Great question! We mention this in the limitations section: a higher-scoring comment is more likely to get yet another vote, both because of greater visibility due to Reddit's sorting and because there's a "herding effect" where users are influenced by the existing high score (this effect can be as large as 25% - 32%, according to Muchnik et al.).
That's why we filtered by creation time -- it means the higher-scoring comment overcame these biases at some point, even if it later benefited from the same biases. Because of these biases however, the comment score is not an unbiased estimate of how much Reddit users actually like the comment. While the direction of the collective preference is valid, not all voters' opinions are equally impactful, since earlier voters will determine which comment benefits from these biases.

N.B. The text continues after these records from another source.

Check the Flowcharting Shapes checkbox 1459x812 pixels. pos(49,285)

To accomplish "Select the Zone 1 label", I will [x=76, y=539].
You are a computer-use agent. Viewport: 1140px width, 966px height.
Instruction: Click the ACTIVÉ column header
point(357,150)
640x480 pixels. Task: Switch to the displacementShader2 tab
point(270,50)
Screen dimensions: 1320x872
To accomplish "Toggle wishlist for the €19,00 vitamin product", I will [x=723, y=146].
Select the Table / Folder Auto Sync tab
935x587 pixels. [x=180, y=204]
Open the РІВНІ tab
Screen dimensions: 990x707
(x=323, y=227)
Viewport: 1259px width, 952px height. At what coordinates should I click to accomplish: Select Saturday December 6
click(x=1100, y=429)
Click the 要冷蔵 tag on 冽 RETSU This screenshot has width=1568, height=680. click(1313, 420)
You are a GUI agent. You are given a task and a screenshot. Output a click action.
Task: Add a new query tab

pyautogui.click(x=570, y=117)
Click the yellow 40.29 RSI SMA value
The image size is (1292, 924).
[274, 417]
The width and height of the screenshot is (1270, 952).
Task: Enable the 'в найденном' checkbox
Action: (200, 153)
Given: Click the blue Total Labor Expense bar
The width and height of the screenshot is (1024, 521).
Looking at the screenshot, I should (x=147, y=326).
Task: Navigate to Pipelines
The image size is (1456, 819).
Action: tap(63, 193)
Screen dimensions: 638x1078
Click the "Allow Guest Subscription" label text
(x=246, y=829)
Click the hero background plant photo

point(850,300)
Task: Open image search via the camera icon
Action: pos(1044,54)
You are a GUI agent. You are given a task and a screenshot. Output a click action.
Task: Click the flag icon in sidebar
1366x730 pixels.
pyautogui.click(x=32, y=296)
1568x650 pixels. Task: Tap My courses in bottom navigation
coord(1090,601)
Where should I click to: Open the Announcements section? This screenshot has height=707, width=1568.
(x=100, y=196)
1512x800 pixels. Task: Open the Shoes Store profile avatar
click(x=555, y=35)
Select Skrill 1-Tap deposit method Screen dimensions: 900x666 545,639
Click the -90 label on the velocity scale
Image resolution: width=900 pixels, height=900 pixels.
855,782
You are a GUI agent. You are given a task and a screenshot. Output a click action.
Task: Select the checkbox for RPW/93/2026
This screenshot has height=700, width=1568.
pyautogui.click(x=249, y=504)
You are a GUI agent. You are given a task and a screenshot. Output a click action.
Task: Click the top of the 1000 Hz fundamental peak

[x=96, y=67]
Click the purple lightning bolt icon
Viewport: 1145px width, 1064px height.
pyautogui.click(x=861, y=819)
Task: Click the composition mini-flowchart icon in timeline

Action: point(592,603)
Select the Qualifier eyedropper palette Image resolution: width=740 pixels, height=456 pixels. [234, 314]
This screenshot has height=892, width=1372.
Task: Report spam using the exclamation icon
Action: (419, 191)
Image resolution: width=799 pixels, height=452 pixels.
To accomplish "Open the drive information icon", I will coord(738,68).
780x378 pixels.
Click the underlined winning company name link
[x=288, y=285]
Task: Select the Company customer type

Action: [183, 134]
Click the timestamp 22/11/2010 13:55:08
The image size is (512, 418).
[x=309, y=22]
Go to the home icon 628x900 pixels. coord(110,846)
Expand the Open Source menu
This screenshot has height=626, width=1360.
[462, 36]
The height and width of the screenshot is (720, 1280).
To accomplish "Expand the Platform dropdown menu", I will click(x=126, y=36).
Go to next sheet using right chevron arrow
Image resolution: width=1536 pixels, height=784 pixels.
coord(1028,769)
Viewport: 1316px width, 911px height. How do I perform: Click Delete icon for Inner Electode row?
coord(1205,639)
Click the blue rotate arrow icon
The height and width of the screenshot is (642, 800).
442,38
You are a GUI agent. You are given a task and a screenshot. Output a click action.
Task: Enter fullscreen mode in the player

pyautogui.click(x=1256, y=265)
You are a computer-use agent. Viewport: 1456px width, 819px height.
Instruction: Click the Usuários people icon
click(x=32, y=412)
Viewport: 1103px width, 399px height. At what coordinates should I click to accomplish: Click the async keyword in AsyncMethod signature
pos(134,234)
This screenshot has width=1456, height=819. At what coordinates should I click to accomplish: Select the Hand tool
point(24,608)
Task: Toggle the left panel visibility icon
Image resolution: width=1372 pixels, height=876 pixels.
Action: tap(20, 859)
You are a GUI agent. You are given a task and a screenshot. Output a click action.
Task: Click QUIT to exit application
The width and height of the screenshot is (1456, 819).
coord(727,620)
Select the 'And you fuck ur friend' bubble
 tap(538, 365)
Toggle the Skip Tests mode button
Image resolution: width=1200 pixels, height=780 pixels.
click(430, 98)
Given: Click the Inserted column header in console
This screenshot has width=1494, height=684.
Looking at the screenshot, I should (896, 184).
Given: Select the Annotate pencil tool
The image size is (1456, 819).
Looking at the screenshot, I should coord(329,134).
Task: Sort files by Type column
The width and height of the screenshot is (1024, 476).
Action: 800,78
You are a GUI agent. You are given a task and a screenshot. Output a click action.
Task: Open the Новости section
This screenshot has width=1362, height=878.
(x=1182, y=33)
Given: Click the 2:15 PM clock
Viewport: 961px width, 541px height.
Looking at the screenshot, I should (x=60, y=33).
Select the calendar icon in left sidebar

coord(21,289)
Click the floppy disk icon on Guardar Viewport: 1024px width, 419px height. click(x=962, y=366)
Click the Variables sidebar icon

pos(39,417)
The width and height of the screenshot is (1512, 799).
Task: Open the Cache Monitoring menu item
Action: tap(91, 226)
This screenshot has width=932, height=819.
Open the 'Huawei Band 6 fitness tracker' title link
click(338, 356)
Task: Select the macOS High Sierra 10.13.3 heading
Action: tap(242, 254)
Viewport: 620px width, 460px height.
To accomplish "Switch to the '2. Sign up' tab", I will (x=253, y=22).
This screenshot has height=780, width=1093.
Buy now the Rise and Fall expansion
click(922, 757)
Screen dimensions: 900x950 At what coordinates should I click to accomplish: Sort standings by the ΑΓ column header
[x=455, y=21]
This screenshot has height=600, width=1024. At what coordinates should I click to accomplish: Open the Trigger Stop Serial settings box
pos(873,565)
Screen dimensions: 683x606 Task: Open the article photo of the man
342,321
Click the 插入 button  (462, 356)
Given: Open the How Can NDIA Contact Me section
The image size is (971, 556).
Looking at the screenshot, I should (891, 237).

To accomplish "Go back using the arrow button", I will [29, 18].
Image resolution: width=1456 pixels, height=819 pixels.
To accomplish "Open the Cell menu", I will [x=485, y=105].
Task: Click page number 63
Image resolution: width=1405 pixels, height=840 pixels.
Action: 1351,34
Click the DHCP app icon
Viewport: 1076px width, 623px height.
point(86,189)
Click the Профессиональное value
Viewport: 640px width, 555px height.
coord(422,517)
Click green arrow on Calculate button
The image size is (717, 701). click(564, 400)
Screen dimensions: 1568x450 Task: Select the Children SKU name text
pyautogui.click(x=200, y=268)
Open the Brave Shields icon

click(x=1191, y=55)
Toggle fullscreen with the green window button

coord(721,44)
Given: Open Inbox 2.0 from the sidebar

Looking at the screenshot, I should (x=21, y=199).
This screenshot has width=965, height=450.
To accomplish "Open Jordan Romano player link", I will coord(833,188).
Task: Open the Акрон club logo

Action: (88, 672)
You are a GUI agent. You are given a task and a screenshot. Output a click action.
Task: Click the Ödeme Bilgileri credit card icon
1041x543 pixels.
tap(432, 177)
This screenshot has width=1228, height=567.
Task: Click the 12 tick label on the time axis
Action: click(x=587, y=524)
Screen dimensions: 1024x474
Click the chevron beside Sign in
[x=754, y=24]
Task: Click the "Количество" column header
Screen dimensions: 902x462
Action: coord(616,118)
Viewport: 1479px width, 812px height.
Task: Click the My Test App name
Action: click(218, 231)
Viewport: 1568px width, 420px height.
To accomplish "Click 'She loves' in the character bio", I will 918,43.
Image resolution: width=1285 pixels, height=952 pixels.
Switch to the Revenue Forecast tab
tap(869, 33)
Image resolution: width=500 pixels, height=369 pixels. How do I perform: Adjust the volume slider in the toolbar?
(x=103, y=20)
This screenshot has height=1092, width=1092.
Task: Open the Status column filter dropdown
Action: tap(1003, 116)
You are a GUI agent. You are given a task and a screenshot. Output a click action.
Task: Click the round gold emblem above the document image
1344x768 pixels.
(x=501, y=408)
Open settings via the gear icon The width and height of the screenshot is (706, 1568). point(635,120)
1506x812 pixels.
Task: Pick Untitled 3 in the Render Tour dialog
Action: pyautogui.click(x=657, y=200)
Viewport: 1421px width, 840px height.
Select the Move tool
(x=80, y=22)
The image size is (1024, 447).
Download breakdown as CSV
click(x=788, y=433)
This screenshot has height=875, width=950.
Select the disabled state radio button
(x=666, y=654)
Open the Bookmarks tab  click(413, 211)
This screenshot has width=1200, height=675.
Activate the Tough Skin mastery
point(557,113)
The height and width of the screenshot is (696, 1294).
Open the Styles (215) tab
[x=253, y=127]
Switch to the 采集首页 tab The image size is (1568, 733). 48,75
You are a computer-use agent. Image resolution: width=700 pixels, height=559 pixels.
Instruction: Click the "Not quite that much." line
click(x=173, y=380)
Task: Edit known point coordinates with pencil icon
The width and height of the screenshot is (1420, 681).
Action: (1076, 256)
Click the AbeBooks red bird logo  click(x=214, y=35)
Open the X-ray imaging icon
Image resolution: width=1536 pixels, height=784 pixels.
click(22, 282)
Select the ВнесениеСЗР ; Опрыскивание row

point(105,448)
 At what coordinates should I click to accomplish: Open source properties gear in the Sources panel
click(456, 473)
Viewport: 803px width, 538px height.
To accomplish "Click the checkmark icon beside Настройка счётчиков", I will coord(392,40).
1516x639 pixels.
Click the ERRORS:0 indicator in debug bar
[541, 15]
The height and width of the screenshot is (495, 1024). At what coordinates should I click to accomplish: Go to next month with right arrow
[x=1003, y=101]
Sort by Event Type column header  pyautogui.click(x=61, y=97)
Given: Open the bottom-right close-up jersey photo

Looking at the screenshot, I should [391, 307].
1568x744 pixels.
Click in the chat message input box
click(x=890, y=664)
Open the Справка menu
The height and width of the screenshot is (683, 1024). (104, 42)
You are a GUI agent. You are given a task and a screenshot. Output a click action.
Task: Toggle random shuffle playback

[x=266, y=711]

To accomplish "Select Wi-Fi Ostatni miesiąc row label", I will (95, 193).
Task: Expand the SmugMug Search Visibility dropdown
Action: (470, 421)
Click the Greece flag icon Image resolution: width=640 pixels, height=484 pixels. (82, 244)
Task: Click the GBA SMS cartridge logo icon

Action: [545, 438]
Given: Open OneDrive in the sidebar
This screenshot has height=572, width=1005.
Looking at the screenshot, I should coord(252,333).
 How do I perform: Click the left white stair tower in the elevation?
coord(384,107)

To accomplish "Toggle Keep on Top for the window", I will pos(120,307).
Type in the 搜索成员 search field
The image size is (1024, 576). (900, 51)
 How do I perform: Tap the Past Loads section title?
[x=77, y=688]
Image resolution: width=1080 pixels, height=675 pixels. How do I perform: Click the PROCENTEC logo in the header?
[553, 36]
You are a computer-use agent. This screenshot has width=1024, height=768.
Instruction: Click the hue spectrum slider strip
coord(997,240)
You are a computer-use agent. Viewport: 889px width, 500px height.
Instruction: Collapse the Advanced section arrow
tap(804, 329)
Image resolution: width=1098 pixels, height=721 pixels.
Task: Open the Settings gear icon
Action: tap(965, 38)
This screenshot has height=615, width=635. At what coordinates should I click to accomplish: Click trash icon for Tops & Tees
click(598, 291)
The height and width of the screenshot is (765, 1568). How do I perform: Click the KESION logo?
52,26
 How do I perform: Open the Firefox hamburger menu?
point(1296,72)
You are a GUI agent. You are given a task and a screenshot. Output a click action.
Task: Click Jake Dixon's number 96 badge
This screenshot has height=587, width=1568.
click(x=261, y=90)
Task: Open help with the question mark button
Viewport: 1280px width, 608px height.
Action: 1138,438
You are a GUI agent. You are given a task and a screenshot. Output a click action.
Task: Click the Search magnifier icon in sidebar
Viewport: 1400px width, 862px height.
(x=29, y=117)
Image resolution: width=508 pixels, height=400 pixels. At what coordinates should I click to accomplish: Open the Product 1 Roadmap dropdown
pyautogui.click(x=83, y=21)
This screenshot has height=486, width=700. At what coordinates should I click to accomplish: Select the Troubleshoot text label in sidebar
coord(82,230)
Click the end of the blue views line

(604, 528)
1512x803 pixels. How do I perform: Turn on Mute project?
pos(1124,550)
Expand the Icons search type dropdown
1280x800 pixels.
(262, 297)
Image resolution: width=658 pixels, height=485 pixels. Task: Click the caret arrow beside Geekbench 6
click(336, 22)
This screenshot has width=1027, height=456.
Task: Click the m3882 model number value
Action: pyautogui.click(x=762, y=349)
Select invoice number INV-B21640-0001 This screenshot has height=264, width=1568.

or it is not much of an issue
In practice, it's not much of an issue once you consider creation time. SHP and Anthropic's HH-RLHF datasets have roughly the same label distribution (50% label A, 50% label B), and FLAN-T5 models trained and tested on each separately get similar accuracies. But note that we recommend doing more filtering of the SHP data in the evaluation section: finetuning on just examples with a >2 score ratio gets better test performance on all the data, even though we're finetuning on less data. This is because the greater the score gap, the less likely it is that noise during the voting process will change the direction of the preference.
Surprisingly, the filtered SHP data has more usable information about the preference label than even the HH-RLHF data, meaning that the filtered collective preference labels in SHP are more learnable than the individual preference labels in HH-RLHF!